One former head of Cardinal Newman with a similarly rigorous approach was known for the way he quietly went around the school.
Peter Evans looked through the windows as lessons were under way. He would check the children’s faces. And he looked at them as they came out of classes.
It was only one measure of a teacher’s ability, but a powerful one.
His successor and the other eight state school heads of secondary schools in Brighton and Hove agreed to work together to raise standards after the report of the Secondary Schools Commission.
Janet Felkin, the head teacher at Blatchington Mill, has the job of managing their progress.
And the targets and expectations that have flowed from the report are captured in the council’s Corporate Plan.
It was the subject of discussion at the most recent meeting of the full council when Councillor Andrew Wealls urged greater ambition, particularly for the poorest children in the city.
The Conservative education spokesman pointed out that the plan allows for a much poorer performance at GCSE level by children who qualify for free school meals.
Councillor Jason Kitcat, the council leader, said: “I share his ambition. We should be ambitious for our children.”

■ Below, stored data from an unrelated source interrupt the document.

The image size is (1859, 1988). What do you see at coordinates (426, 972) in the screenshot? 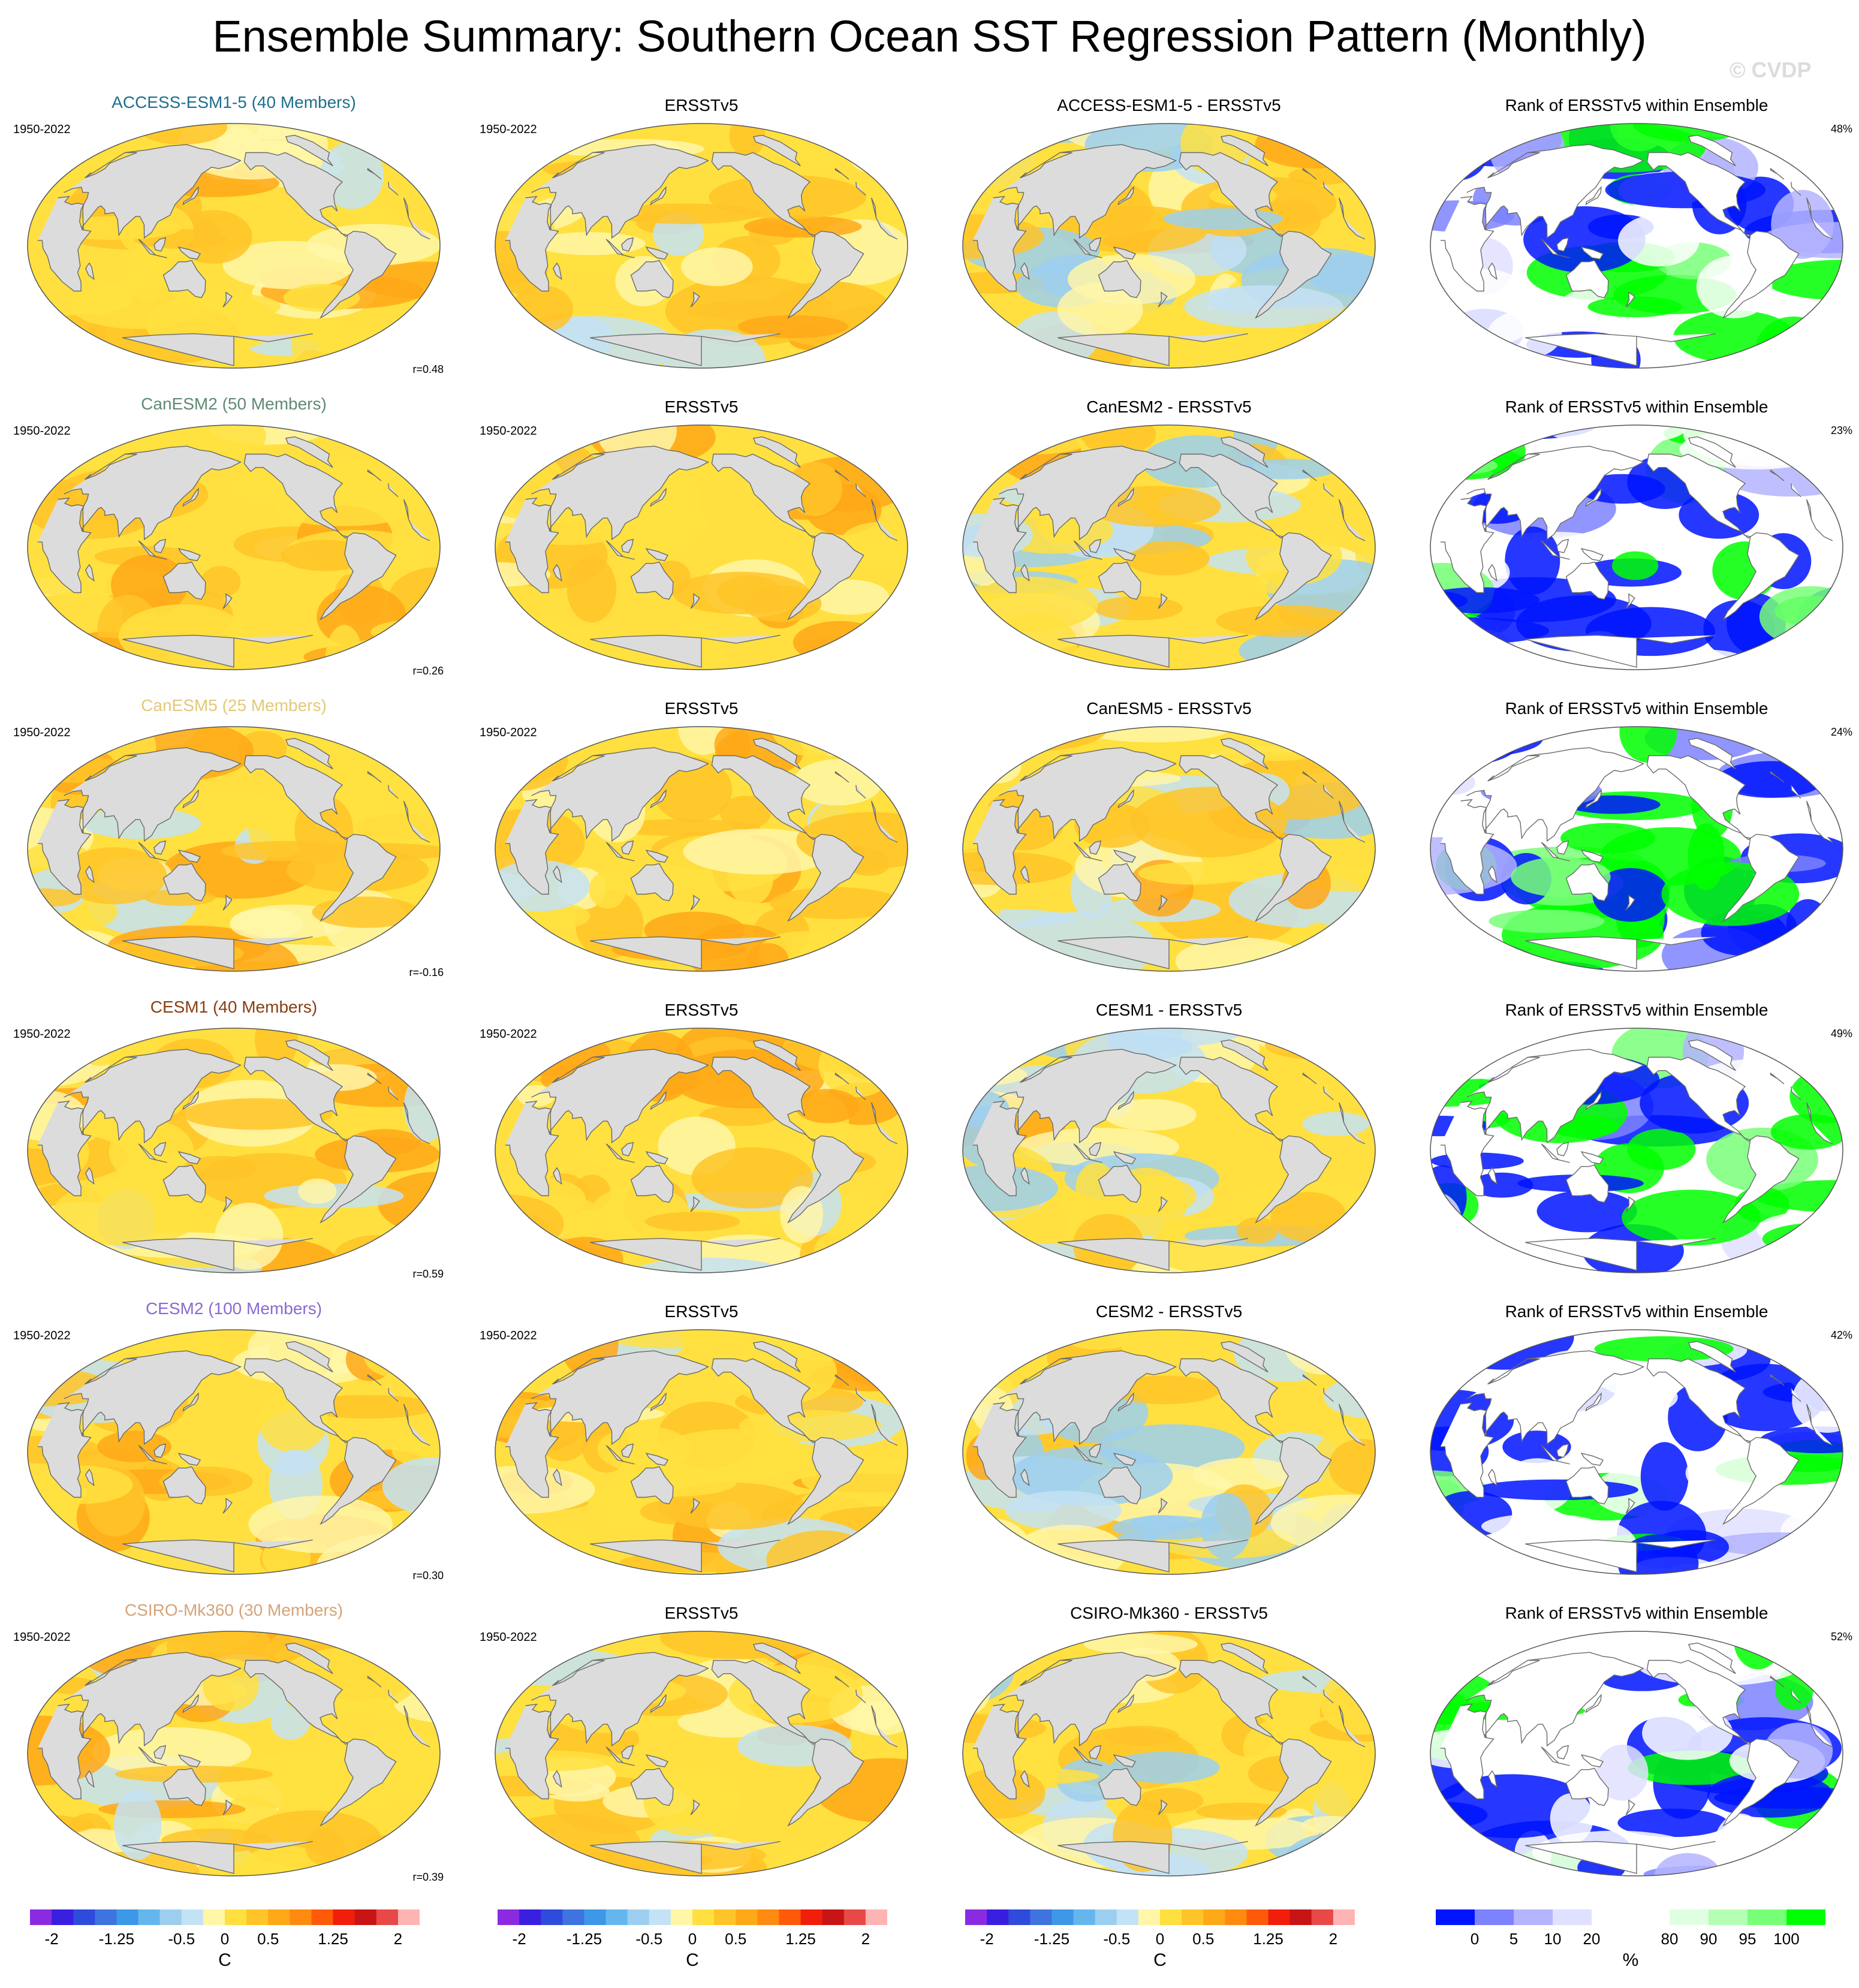
I see `correlation-label: r=-0.16` at bounding box center [426, 972].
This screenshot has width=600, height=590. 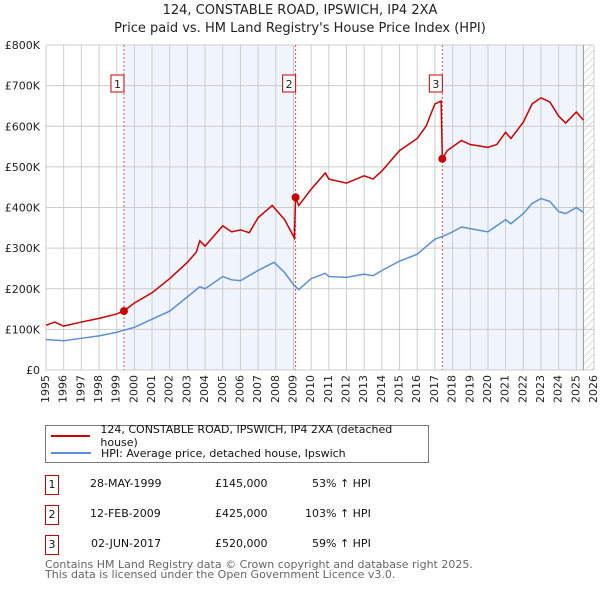 I want to click on x-tick-label: 2001, so click(x=152, y=389).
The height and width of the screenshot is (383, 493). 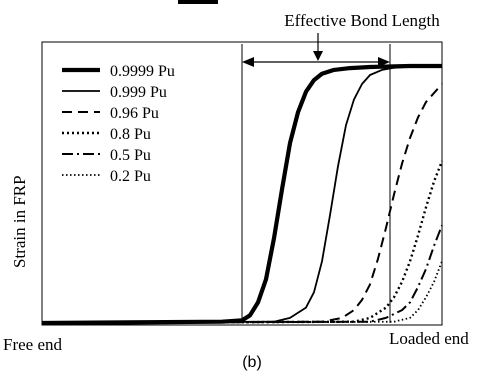 What do you see at coordinates (130, 176) in the screenshot?
I see `legend-label-0-2-pu: 0.2 Pu` at bounding box center [130, 176].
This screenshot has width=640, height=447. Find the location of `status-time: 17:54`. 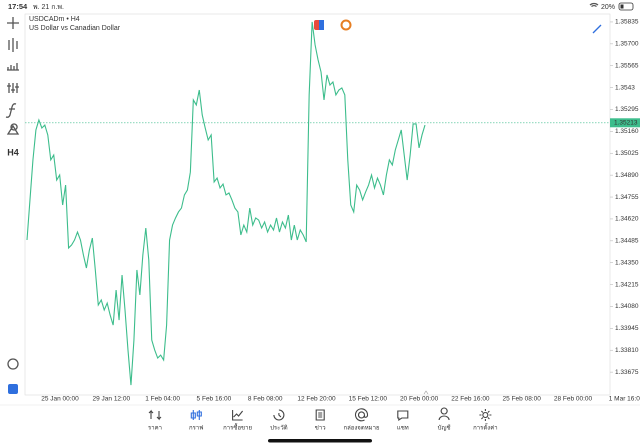

status-time: 17:54 is located at coordinates (18, 6).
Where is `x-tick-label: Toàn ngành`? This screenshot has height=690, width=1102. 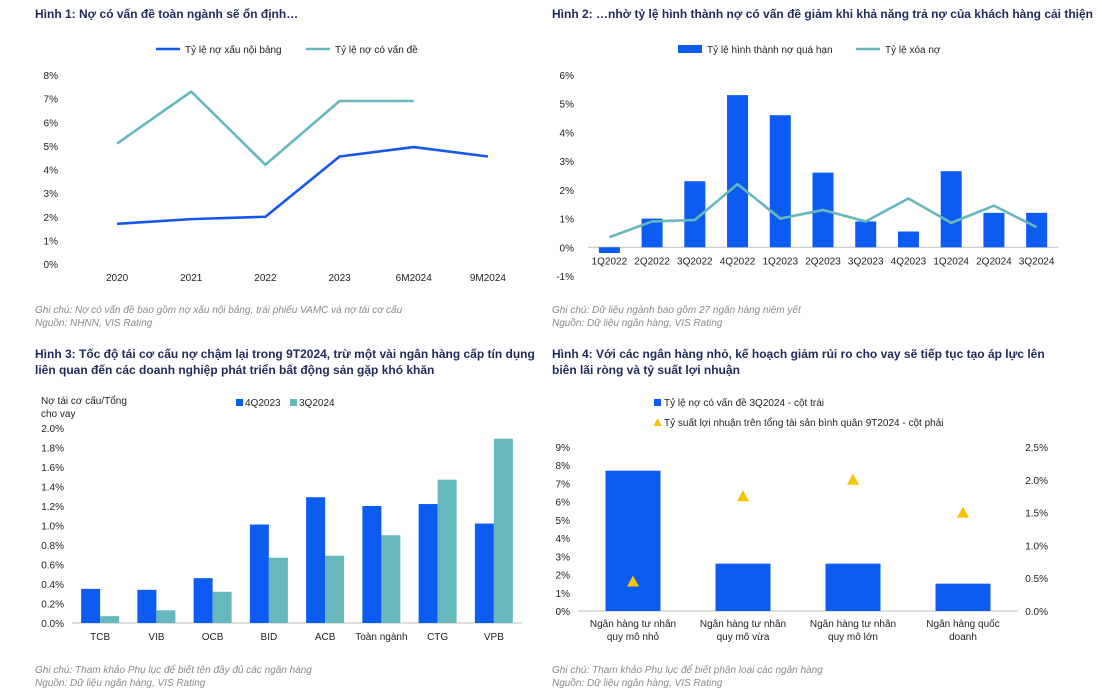
x-tick-label: Toàn ngành is located at coordinates (381, 638).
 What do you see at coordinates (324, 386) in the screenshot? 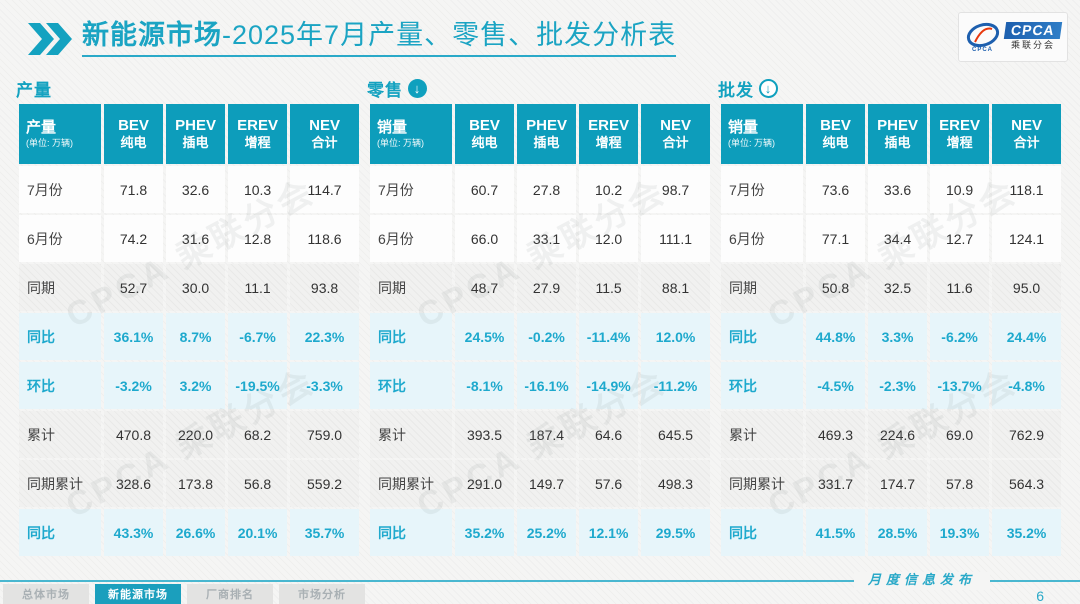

A fellow Green, Councillor Rob Jarrett, cautioned against setting targets that would not be realistic at present in Brighton and Hove.
The backdrop includes the verdict of Ofsted, the schools watchdog, published in the autumn of 2010 when Mr Parkin arrived.
In a report about Brighton and Hove it said: “The large majority of services, settings and institutions inspected by Ofsted are good or better.
“Day care for young children has improved since the last assessment. The large majority of nursery and early years provision in primary schools is good or better.
“More primary schools than in similar areas are good or better and almost a quarter are outstanding.
“In contrast, the overall effectiveness of secondary schools is weaker than at the last assessment and is well below the national and similar area averages with only three of the nine schools good or better and one inadequate.
“The quality of post-16 provision is mixed. Although both sixth form colleges are good and the general further education college satisfactory, only one of the four secondary school sixth forms is good and one is inadequate.”
City College Brighton and Hove has since had a much better report – good with outstanding features. The leadership provided by the departing principal Phil Frier was praised.
Around this time of year he usually aims to let school leavers know that many of them, even after their A-level results, will be entitled to free education there.
Mr Parkin is also preparing to leave. And he does so as another set of results – the GCSEs, following the Key Stage 2 results – look likely to support his approach to raising standards.
In the meantime, the debate about the targets we should be setting for our schools and our city as a whole will of course continue. Perhaps it will always be a question of “could do better”. Discuss.